**Selected extract**
--------
Gen X parents- do your kids fight allot? Want to mend your young children’s hearts right away? Pick the issues. If there are small issues, like an argument over a toy or who uses the phone, tell them the consequences of not settling the argument—no one uses the phone, you both will have to set the table every night or no one plays with the toy. Walk away and give them a chance to settle it.
With big issues, like one child hurting another, parents need to intervene right away and solve the problem, heal the wound immediately before it becomes a scar. If you do not, the children will become a victim and a victimizer and create an “I Hate You” story and a potential 40-year long – blame.
Generation X parents, Gayanne and Amos, had a big issue where their children Roger and Vera got into a fight so heated, a windowpane shattered in the door one had locked against the other. The glass flew into Roger’s arm, and he was rushed to the hospital where he received several sutures. Gayanne and Amos could not let their children work this out themselves. They sought out counseling for both kids at that point.
Gayanne and Amos decide to have a family meeting at the suggestion of their counselor and encourage Randy, Roger, and Vera to verbalize their everyday frustrations about the little things the kids fight about.
Beyond listening as parents, Gayanne and Amos start to teach all their kids—Randy, Roger, and Vera—new ways to communicate with each other. In their recently blended family there has been very little open communication among the three stepsiblings. The parents realize they must tutor them about how to interact – talk openly, use “ I words”, try to settle things themselves. These young kids in this blended family will be siblings now for life, if this marriage lasts. The marriage lasting may depend upon the blended brothers and sisters learning how to talk to each other and settle differences when Mom and Dad are not present.
It is important that clear communication skills are taught to your young children, whether blood siblings, half sibling or stepsiblings, in the here and now- to avoid battles that can go on till they are in midlife – or old age.
--------
**Given data**
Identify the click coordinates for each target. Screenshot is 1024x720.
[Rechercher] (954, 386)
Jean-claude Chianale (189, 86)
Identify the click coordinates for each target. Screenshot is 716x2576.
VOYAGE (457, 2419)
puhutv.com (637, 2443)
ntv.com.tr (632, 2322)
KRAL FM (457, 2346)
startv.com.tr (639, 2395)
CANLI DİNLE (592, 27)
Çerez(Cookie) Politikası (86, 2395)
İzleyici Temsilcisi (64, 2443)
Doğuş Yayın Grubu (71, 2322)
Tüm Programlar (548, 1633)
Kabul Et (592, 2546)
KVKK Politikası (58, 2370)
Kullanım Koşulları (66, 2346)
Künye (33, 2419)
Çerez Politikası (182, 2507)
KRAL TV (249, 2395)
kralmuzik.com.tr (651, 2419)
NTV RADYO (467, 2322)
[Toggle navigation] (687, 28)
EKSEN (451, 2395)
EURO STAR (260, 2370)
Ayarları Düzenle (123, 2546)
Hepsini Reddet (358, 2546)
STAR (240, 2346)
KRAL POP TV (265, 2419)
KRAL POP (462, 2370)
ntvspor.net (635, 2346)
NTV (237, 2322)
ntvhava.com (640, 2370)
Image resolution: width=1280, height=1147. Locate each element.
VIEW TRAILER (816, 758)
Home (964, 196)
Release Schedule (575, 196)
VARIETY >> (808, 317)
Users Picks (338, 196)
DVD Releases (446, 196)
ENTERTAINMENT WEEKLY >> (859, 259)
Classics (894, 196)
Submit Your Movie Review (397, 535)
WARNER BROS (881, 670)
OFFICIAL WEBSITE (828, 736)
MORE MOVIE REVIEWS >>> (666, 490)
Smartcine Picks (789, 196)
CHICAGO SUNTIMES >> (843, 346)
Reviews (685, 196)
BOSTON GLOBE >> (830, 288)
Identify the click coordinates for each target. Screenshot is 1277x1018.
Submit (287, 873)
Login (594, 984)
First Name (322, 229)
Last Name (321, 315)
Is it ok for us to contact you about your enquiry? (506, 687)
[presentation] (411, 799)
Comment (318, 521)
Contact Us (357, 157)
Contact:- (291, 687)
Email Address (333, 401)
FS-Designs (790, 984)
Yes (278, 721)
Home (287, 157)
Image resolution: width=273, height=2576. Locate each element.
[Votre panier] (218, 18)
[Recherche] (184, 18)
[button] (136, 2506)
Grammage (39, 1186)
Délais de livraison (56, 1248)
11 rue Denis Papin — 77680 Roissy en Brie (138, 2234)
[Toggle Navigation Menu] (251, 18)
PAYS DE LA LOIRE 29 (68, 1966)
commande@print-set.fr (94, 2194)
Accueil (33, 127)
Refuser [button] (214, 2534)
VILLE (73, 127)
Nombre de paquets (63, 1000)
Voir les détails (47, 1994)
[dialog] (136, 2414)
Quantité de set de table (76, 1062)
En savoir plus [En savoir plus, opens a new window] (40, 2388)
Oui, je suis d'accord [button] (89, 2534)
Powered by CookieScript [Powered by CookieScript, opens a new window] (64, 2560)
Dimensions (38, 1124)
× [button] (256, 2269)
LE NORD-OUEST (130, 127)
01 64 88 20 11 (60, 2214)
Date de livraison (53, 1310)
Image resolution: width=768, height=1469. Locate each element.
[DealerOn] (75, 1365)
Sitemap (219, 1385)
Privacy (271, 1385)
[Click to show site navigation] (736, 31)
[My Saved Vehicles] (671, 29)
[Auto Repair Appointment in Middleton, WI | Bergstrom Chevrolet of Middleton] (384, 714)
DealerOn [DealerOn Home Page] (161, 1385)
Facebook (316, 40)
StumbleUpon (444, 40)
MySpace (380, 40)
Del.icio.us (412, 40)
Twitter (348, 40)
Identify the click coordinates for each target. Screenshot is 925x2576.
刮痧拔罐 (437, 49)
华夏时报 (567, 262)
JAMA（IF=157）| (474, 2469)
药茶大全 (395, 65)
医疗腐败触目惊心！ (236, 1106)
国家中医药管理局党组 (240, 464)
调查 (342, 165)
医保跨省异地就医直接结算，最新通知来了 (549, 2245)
--------
**Action item A**
In the piece on sibling fighting, condense the paragraph beginning "Beyond listening as parents" into a short bulleted list that keeps its main facts.
**Action item B**
According to the piece on sibling fighting, what happened to Roger when the windowpane shattered?

**Written solution A**
- Gayanne and Amos go beyond listening and begin teaching Randy, Roger, and Vera new ways to communicate with each other.
- The three stepsiblings in this recently blended family have had very little open communication.
- The parents see that they must coach the children to talk openly, use "I words," and try to settle things themselves.
- If the marriage lasts, the children will be siblings for life.
- The marriage's survival may depend on the children learning to talk to each other and settle differences when Mom and Dad are not present.

**Written solution B**
The glass flew into his arm, and he was rushed to the hospital, where he received several sutures.